Today’s post is by Andrew Stirling MacDonald.
Andrew Stirling MacDonald is a composer, writer, video producer, and actor, living in Allentown, Pennsylvania. He can often be found writing unpublished novels, monopolizing pianos, extolling philosophies he understand little and valiantly attempting to raise his three adorable children. He wears kilts and a giant bushy beard.
“Taliessin on the Death of Virgil” is a meta-exploration of one possible answer to an ancient and controversial question. Like “Mount Badon” before it, we are given an extremely meta structure here: In this case, a poet (Williams) writing about a poet (Taliessin) writing about a poet (Virgil). In “Mount Badon,” Taliessin was simply musing to himself on the universal value of uncovering the perfect missing piece – a word for Virgil, a time and place to strike for Taliessin – but in this piece, Taliessin has actually written a piece of poetry about Virgil, as part of a presentation he is making to a group of student poets.
Williams’ take on the death (and more importantly the salvation) of Virgil gives us a very unique and thought-provoking answer to a philosophical question that has always been relevant, and is likely to become even more so in the not-very-distant future. The question, of course, is the usual one that is the centerpiece of any discussion of Virgil in general and of the Aeneid in particular – to whom does art truly belong? This question has been explored by many philosophers and historians, and clearly Williams did not feel a strong need to rehash any of the arguments made on the various sides of the debate. Instead, by skipping us ahead of all of the known material and plunging us directly into Virgil’s nightmarish entrance into the afterlife, he offers us an utterly unique perspective and possible answer that could well have the power to shape the discussion for years to come (if from more of an abstract perspective than one that can have practical application).
Certainly, Augustus is seen as the villain through Virgil’s eyes, looming and betraying, even his “gruesome great buttocks” making a shocking appearance as he takes a giant metaphorical shit all over the unfinished work by ignoring his friend’s final wishes–to burn his work, including the Aeneid. From the perspective of Taliessin, seeing Augustus’ actions as treacherous makes sense as well. The Aeneid is clearly a distant relative of Taliessin’s own “Vision of the Empire,” and the correlation of the positions he and Arthur occupy to those of Virgil and Augustus are certainly not lost on him. Doubtless, had his wishes concerning his own work been so abused by his king, he would feel just as betrayed.
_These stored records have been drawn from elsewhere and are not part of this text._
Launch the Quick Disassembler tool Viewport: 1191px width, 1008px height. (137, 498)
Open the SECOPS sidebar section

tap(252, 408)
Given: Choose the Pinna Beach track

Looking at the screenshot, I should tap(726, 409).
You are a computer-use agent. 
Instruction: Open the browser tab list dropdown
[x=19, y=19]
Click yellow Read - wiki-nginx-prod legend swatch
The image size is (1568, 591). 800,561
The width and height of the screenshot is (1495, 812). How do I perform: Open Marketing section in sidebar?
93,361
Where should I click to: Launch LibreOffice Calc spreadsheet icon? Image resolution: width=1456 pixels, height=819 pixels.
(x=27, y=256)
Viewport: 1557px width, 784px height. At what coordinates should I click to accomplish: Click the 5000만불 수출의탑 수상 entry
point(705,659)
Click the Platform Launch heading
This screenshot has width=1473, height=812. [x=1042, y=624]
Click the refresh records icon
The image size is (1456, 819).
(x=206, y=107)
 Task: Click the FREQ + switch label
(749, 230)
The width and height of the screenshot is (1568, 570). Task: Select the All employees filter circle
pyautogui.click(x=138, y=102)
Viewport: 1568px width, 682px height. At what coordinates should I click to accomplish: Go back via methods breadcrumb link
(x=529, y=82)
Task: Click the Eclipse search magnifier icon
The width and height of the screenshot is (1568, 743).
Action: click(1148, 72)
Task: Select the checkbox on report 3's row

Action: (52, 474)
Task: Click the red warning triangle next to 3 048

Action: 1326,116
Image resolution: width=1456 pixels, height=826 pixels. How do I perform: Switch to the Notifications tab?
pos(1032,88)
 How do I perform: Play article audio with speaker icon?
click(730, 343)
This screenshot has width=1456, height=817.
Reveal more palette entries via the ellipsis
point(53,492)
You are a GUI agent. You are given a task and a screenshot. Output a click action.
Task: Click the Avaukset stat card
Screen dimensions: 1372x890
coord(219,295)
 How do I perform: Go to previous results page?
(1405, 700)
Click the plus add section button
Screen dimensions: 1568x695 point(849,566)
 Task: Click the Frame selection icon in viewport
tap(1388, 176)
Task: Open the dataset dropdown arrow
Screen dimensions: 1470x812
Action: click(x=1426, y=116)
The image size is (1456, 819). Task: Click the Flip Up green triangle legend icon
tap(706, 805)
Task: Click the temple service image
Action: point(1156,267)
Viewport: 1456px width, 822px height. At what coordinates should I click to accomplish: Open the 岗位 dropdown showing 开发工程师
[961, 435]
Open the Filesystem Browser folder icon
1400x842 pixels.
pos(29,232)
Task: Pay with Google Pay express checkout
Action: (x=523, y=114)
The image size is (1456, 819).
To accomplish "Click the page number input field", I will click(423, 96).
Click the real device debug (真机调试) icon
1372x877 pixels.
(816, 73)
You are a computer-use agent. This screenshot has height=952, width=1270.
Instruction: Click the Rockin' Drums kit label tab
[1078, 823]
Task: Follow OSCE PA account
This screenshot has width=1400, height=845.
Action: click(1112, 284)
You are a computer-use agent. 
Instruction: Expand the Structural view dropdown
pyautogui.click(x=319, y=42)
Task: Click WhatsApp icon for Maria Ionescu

However, for all of the derision heaped on Augustus, it is this same betrayal that ultimately saves Virgil’s soul. Without Augustus’ commands to publish Virgil’s unfinished manuscript, the legions of those who called him priest, friend, lover, and lord would never have known his name. They never would have had the opportunity to reach back through time and intercede on his behalf.
It is not immediately clear from this piece what the sins are from which Virgil must be redeemed, but it is certainly possible that the thing that damned him in the first place is his selfish and destructive command against the Aeneid itself. Certainly, society has demonized celebrated artists who have chosen to withdraw and stop sharing their work with the world. Bill Watterson, the creator of the beloved comic strip Calvin & Hobbes, received death threats after he withdrew from the public eye. Publishers waited until Harper Lee was in an altered state of mind to coerce her into signing documents allowing them to publish Go Set a Watchman. George Lucas is still mocked and scorned for his attempts to make revisions to his original Star Wars trilogy, as well as the revisions he made to that universe in general in the prequel films he later made.
As entertainment continues to expand into the social and fraternal void left by the current climate of ever-shrinking organized religious influence, these discussions about the ownership of art will resonate more deeply than ever. Let us look at the example of Star Wars, which is already shaping the lenses through which the next generations of western civilization view the world. These influences are likely to continue growing and becoming more powerful as future generations pass on the philosophies and canon media of Star Wars to their children. The role of creators like George Lucas have not yet been defined. Will he be seen as a visionary, a prophet, a brilliant philosopher? Currently, Lucas is most often treated as a fraud, a man who accidentally stumbled upon something much bigger than himself, bungled the treatment of it, and had to be removed from his own creation lest he spoil it too much, his sacred works placed in hands deemed more competent than his own. But most religious figures are not respected in their lifetime. It is not unreasonable to think that perhaps, decades from now, Lucas will go through a similar transformation as the Virgil of Taliessin’s poem.
As a final note- it is ironic for Williams to have had such a firm grasp of these insights considering the way his own legacy has played out. In an earlier post on this very blog, Williams scholar Sørina Higgins discussed how his work has become increasingly obscure even as Lewis and Tolkien works enjoy increases in popularity.